Posted by kenhoward on December 12, 2008

In a perfect world, members of a newly formed Agile team are highly skilled, and the role of the coach is to overlay Agile so the skills are employed in the right way, in the right place, and at the right time. But many of us don’t live in a perfect world.

As a coach, I have often been challenged with team members who lack fundamental software development skills. This can distract efforts to be successful with Agile…and when core skills are missing, there is risk that the organization will peg Agile as the culprit for poor results.

I have met a number of people who told me that Agile was abandoned at their company and dubbed a failure. Agile cannot ‘heal’ poor software development skills, rather, it helps teams that possess skills experience an order of magnitude improvement in results.
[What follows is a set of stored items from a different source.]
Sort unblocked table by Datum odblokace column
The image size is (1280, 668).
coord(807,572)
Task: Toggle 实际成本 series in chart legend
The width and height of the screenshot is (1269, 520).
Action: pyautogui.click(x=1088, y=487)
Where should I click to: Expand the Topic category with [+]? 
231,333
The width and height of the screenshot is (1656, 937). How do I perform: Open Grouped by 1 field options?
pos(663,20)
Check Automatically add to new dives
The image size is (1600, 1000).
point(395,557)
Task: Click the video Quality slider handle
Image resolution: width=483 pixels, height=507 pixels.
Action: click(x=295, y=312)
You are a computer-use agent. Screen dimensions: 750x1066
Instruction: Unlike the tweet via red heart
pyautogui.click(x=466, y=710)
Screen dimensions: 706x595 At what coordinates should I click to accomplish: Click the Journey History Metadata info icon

When tasked with coaching a team of underdogs, the first order of business is to assess the presence (or lack) of core software skills. If an underdog team is what it is, a successful coach recognizes the obligation to clearly separate Agile coaching efforts from those of teaching/mentoring fundamental skills. This will help a company balance it’s needs: To emphasize skills development, or to place more emphasis on successful delivery. If the latter is the emphasis, it may not choose to pursue that particular project with a team of underdogs.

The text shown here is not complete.